Observant readers will know by now that I sold to close a block of iShares Russell 2000 ETF (NYSE:IWM) puts on Friday morning, and that I regretted doing so. Now, I’m not the first trader who has screwed up like this. And it’s not the first time in my life I’ve done so. I’ve only done it eight or nine thousand times before. But I wanted to break down what happened, for your sake and mine, just to examine how emotions can really trip a person up.
Let’s rewind to Thursday morning. I was already quite short, having about 30 bearish positions set up. I did, however, have a ton of buying power left, and the market was definitely going my way. Things were getting weaker and weaker, and I decided to get very aggressive with a very large IWM put position—about five times the size of my other bearish positions. The green circle shows about where I jumped in:
Now, let me pause here for a moment and explain something important. My account has a restriction on it. That makes me sound like a criminal, but those of you who have ever had restrictions on your account know how r-word-ed they are.
Early in February, I sold a piss-ant little position that I had acquired that same day, and it created a Free Ride Violation. This particular broker hit me with a 90-day restriction, and its implications are simple: if I buy something I must hold it until at least the next day. I am stuck with it. End of story. Because if I sell it, the restrictions get even MORE draconian.
It’s idiotic. It’s stupid. But it’s reality.
Now that you understand that important tidbit, the rest of the story will make sense.

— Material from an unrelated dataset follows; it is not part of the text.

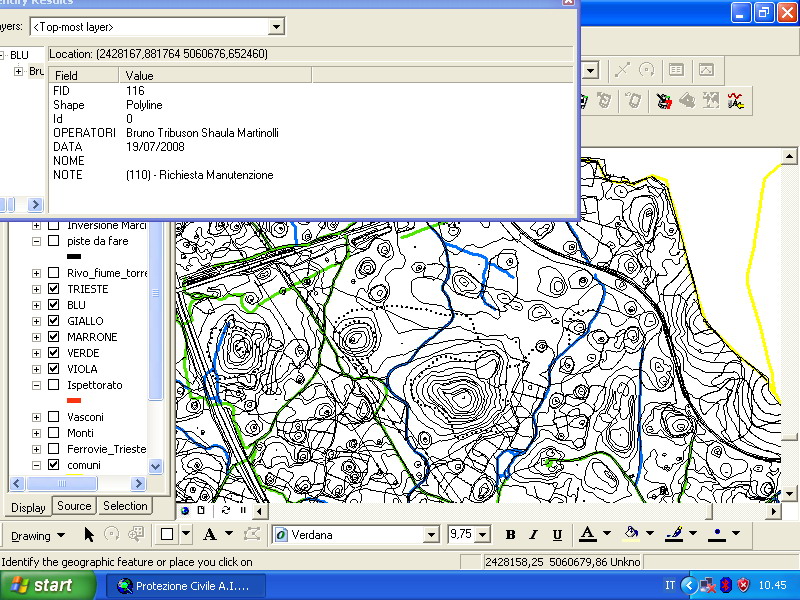Expand the GIALLO layer tree node
Viewport: 800px width, 600px height.
click(x=37, y=321)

You see, not long after I acquired that huge IWM put position, the market (wouldn’t you know it………….) started getting stronger. About 15 minutes after I bought the puts, I really, really, REALLY didn’t want them anymore. But I knew I couldn’t sell it until the next day (Note Bene: please don’t leave in the comments section questions about why didn’t I do such-and-thus to clear up the restriction; I know the subject better than you do, believe me).
As the day wore on, I resented the position more and more. It felt like a toxic asset, so to speak. And I said, out loud, even though I was alone, "I’m going to dump you like a bad girlfriend" (even though I’ve had no such life experience………….). So I hated this goddamned thing, and I wanted to drop it as soon as I was able.

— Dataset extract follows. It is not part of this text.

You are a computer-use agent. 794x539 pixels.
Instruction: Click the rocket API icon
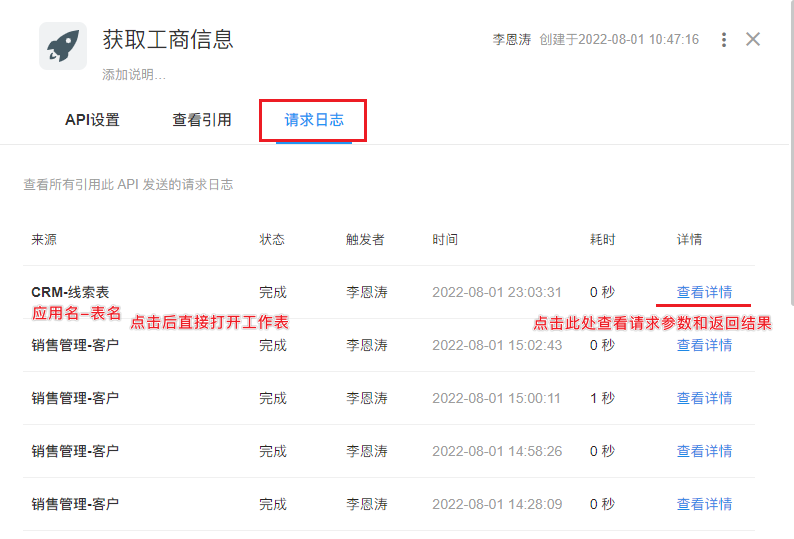point(62,46)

This feeling was exacerbated at 5 in the morning when I woke up, because I saw, thanks to Putin’s "positive developments" remark, that the market was exploding higher. So I was REALLY hating this position, and couldn’t wait for the opening bell so I could Get The Hell Out Of It.
And I did. I dumped that shit at a loss. And, boy, did that feel good.
Until……………..
I mean, Jesus H. Christ, I bought them at almost the worst possible time on Thursday, and I sold them at pretty much the worst possible time on Friday (see circles below). The only way it could have been even more horrible is if Putin had done his "positive developments" shit a few minutes after the opening bell. At least the market had a few hours to digest this nonsense and ease off a bit before I stupidly, and in a totally ghey manner, scurried out of my puts, and immediately went antique shopping and then got my hair done, just after I slipped on some pink pantyhose.

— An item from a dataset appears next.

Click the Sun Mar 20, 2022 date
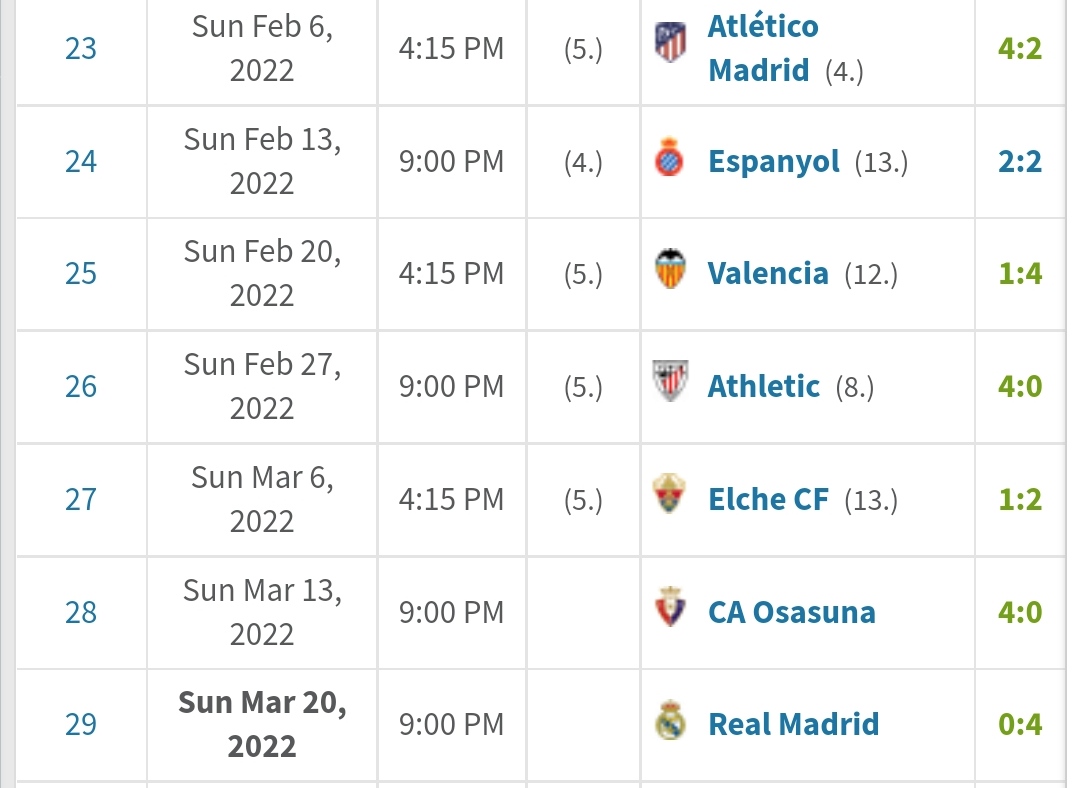Image resolution: width=1080 pixels, height=788 pixels. click(x=262, y=724)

I haven’t even mentioned this, but there were four other positions (including a big one in IYR) that I dumped at the same time. Every single one was stupid.
The cold fact of the matter is (1) this is a BEAR MARKET, God damn it, and I’ve got to stop being such a limp-wristed, mincing, leg-crossing pantywaist. (2) There are going to be approximately 3,893 more instances of "positive developments," the first 3,892 of which will be total and complete nonsense.
The bottom line is that we are range-bound, and these wiggles don’t mean a damned thing. If we break BELOW the range, all holy hell is going to break loose. So……….shame on me. But stay positioned.